● WORK INSTRUCTIONS:
Copy out the lines beginning at the one with "You are a GUI" and ending at the last line of the data, both included; pictures stay out.
THE RECORDS Start Marker
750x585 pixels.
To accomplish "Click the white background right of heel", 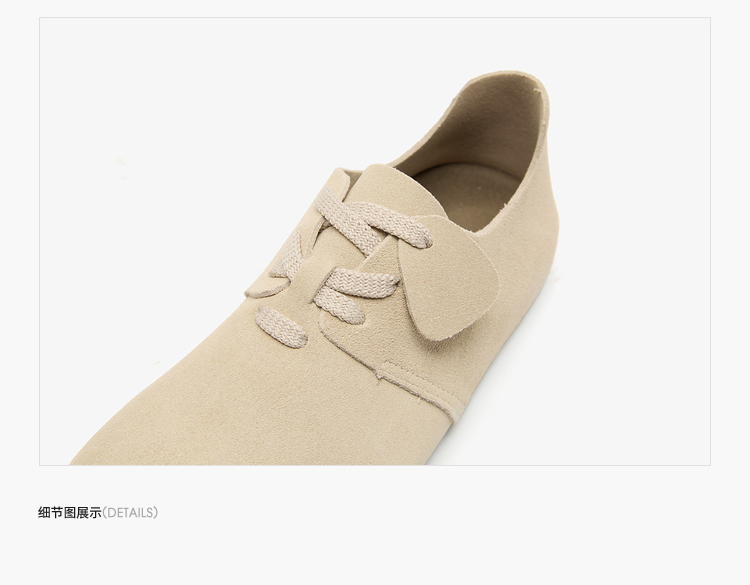I will pos(636,239).
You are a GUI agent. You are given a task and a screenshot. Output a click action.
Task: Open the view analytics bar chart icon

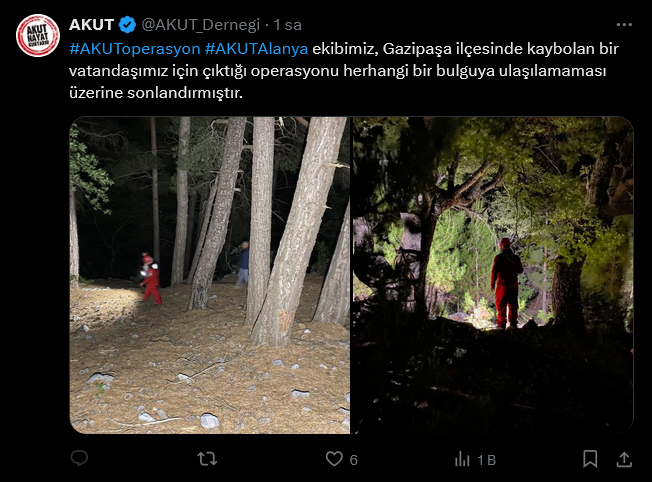coord(462,459)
THE RECORDS End Marker
● ANSWER TO THIS TASK:
You are a GUI agent. You are given a task and a screenshot. Output a click action.
Task: Open the view analytics bar chart icon

coord(462,459)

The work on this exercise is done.